The provision for income taxes in the consolidated financial statements differs from the result that would have been obtained by applying the combined federal and provincial tax rate to income before taxes as follows:



2008 2007
----------------------------------------------------------------------------
Income before taxes $ 206,387 $ 52,837

Statutory income tax rate 29.5% 33.4%
Expected income tax expense 60,884 17,648

Increase (decrease) resulting from:
Valuation allowance (37) 32
Net income of the Trust (21,449) (24,831)
Rate variance (3,192) 1,159
Other (2,840) 2,414
Effect of future tax rate reductions - (42)
----------------------------------------------------------------------------
Current and future income tax provision
(reduction) $ 33,366 $ (3,620)
----------------------------------------------------------------------------
----------------------------------------------------------------------------


The future income tax asset (liability) is comprised of:

2008 2007
----------------------------------------------------------------------------
Property, plant and equipment $ (32,323) $ (3,768)
Future tax liability resulting from different year
ends (4,038) (2,570)
Non-capital tax loss carry forward 5,637 4,396
Asset retirement obligations 9,804 6,985
Derivative contracts (16,939) 2,472
Other 357 449
----------------------------------------------------------------------------
(37,502) 7,964
Valuation allowance (1,378) (1,266)
----------------------------------------------------------------------------
Future income tax asset (liability) $ (38,880) $ 6,698
----------------------------------------------------------------------------

Current asset (liability) $ (16,788) $ 2,602
Long-term asset (liability) $ (22,092) $ 4,096
----------------------------------------------------------------------------
----------------------------------------------------------------------------


The Trust has non-capital loss carry forwards of $22 million of which $11 million expire between 2009 and 2015, and $11 million expire between 2025 and 2028.

The Trust meets the criteria qualifying it for income tax treatment permitting a tax deduction for distributions paid to the unitholders, in addition to other deductions available in the Trust. From 2011, following the changes to the taxation of income trusts announced in 2006, the Trust will be taxed on its income similar to corporations. Accordingly, the Trust has measured future income tax assets and liabilities associated with this new tax. For 2008, and in total, the Trust has recognized $15.0 million of future income tax liability in the financial statements associated with this new tax ($10.0 million in the fourth quarter). It is expected that all remaining taxable temporary differences will reverse prior to January 1, 2011, the date the taxation changes take effect. The scheduling of the reversal of temporary differences is based on management's best estimates and current assumptions, which may change. At December 31, 2008, the book amounts of the Trust's assets and liabilities exceed the tax basis by $153.0 million (2007 - $213.5 million), of which $100.0 million has a zero percent tax rate applied.

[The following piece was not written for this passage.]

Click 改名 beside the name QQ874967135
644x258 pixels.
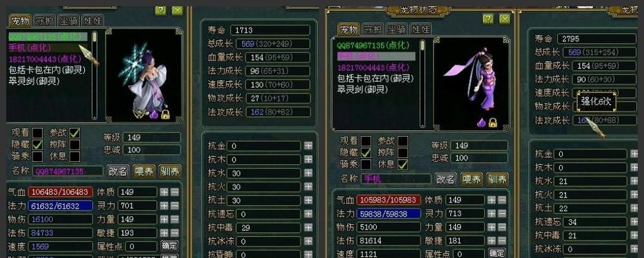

14. FINANCIAL RISK MANAGEMENT

Overview

The Trust has exposure to the following risks from its use of financial instruments: credit risk, liquidity risk and market risk.

This note presents information about the Trust's exposure to each of the above risks, the Trust's objectives, policies and processes for measuring and managing risk, and the Trust's management of capital. Certain other quantitative disclosures are included throughout these financial statements.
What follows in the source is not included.